Not to a man who doesn't suffer fools gladly, but is Boyle himself as much of a fool as he actually seems? The Guard was one of the most successful Irish films ever, mostly thanks to the fanbase that In Bruges had enjoyed and many flocked to this hoping for the same kind of laughs. Why In Bruges? Because this was written and directed by John Michael McDonagh, brother of the writer of that film, and they both starred one of the best exponents of the rumpled, world-weary, middle aged man in acting, Gleeson. Thus comparisons were made, but if anything this was the better film, not by much, but in its ramshackle way this was a complete success.
It was assembled like a shaggy dog story, so it was no coincidence that for a lot of this it came across like a yarn being spun to you as you sat in the pub by a raconteur especially skilled at commanding the room. In essence it was an Irish version of the Hollywood buddy movie which would often feature mismatched cops, but McDonagh was well aware of how clichéd that would appear, so did his best to undercut every old convention in a way that commented on the country's preoccupation with entertainment from the other side of the Atlantic. This may have been a rough and ready comic set up of Don Cheadle's straightlaced FBI agent flailing in his investigation, but it was not content to lazily recycle all the stuff you'd seen before.
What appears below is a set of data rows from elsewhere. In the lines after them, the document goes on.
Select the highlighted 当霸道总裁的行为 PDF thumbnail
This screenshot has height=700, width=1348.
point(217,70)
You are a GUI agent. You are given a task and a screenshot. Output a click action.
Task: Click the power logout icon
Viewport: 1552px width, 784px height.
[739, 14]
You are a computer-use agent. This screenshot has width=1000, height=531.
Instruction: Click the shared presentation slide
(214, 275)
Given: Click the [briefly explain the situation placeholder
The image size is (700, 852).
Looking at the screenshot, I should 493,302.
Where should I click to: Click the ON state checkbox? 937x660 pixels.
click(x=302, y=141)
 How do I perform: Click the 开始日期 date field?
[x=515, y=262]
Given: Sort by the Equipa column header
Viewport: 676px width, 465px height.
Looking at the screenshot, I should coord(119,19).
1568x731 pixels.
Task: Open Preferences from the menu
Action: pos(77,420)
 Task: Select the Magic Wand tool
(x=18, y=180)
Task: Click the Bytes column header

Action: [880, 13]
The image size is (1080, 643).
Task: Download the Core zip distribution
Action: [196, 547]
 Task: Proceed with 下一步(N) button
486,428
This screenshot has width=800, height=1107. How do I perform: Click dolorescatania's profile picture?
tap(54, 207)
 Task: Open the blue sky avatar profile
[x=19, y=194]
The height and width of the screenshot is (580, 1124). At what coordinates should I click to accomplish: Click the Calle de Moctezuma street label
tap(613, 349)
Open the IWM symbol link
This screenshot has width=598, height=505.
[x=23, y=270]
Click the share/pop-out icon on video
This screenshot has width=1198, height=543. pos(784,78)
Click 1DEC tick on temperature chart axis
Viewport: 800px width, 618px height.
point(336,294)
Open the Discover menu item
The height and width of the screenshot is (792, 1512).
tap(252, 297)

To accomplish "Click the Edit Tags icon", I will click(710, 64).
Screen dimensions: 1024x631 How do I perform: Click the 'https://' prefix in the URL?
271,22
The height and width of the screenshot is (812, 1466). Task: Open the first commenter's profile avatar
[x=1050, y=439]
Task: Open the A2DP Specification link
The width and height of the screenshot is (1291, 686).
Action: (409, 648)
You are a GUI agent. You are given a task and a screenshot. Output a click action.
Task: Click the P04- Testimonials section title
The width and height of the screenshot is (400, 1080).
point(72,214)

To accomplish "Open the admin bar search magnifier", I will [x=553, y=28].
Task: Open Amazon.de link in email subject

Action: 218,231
Yes, it was predictable that Boyle and Cheadle's Wendell Everett would not get on, but this was more complex than that. Boyle's trouble was that he was not as stupid and irresponsible as he appeared, and as we see in the scenes with his dying mother (Fionnula Flanagan) he is actually quite a lonely man, and only going to be lonelier once she dies so no amount of drugs, drink and prostitutes are going to ease that condition. Thus he is in the perfect situation to prove his integrity, as he will be the only one willing to stand up to the corruption he sees around him and the criminals who have such influence he won't last long when he does make that stand. Gleeson fed that sadness into his portrayal, but there was more to him.
This was a comedy, after all, and the star was truly hilarious as he blankly makes amusing observations, acts eccentrically, and generally proves a thorn in the side of all those he has to deal with - lawmakers as well as lawbreakers. What was particularly satisfying was McDonagh twigged that underneath these police procedural movies he was simultaneously sending up and indulging was another genre, the Western, and if you didn't latch onto that when you heard Calexico's soundtrack playing, the grand finale where Boyle proves his worth would definitely make you realise that was what they were getting at. Before that, here was proof that it was possible to take a fresh approach to a style that could have easily been tired, and much of that was down to the disparity between what Wendell is used to in the States and what Boyle was used to in West Ireland. The fact that even a half a billion dollars worth of drug smuggling could be cut down to size there was a source of much of the satisfaction.
[Studio Canal's DVD has a bunch of extras, including a making of, deleted and extended scenes, outtakes and even a whole other (short) film.]